# AMD64 multilib yes or not

## enrico3791

I'm about to install Gentoo an my AMD64 computer. I red about multilib, but I didn't understood the benefit or disadvantages.

Could you please help me.

The computer will be used as normal desktop: internet browsing, e-mail, e-mule,...

Thanks

Enrico

----------

## bjlockie

multilib allows you to run both 64 and 32 bit programs.

The 64 and 32 bit libraries are compiled.

Using multilib guarantees everything will work.

That said, most programs run fine in 64 bit mode (except grub).

I would install it for a new install and then migrate off it if you want.

----------

## prometheanfire

For desktop I tend to go with multilib, for servers, no-multilib.

In general most things work on nomultilib but there will always be that one program.

----------

## kite14

 *mthode wrote:*   

> In general most things work on nomultilib but there will always be that one program.

 

I agree.
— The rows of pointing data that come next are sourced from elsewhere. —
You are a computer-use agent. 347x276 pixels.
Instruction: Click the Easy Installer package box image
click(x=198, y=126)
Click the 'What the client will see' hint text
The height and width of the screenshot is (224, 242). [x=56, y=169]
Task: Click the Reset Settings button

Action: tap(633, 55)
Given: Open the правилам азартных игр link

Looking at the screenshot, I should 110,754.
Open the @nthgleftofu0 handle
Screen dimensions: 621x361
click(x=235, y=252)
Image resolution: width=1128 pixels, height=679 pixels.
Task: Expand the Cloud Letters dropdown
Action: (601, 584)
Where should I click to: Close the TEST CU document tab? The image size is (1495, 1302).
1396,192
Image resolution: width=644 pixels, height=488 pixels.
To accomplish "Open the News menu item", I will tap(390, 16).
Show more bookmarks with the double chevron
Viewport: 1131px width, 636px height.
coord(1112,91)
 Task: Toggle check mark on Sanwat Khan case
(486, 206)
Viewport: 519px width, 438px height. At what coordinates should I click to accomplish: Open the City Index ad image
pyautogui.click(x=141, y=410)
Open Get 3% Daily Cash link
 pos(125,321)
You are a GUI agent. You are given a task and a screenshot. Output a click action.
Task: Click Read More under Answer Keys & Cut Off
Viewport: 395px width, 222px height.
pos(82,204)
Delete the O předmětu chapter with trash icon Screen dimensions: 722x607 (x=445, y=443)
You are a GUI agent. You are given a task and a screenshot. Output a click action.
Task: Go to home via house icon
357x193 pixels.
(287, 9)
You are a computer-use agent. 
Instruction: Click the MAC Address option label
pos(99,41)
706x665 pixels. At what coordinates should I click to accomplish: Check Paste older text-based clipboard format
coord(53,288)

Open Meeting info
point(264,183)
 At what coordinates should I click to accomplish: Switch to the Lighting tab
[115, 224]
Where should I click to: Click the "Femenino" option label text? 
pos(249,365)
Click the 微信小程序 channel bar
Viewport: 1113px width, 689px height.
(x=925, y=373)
Especially binary programs may require 32-bit libraries: the first one that comes to mind is Google Earth, but there could be more...

----------

## wswartzendruber

I chose to go without multilib and have since regretted it...greatly.

----------

## hephooey

I do not have multilib but I have a 32bit chroot environment, so whenever I need to run 32bit programs I can use schroot, it also could serve as a testbed of new softwares. The only disadvantage I can see is the disk space, but hard drives are so cheap nowadays...

----------

## bjlockie

 *wswartzendruber wrote:*   

> I chose to go without multilib and have since regretted it...greatly.

 

What program do you need?

I don't run multilib and everything I use, works fine.

----------

## wswartzendruber

 *bjlockie wrote:*   

>  *wswartzendruber wrote:*   I chose to go without multilib and have since regretted it...greatly. 
> 
> What program do you need?
> 
> I don't run multilib and everything I use, works fine.

 

Android SDK

----------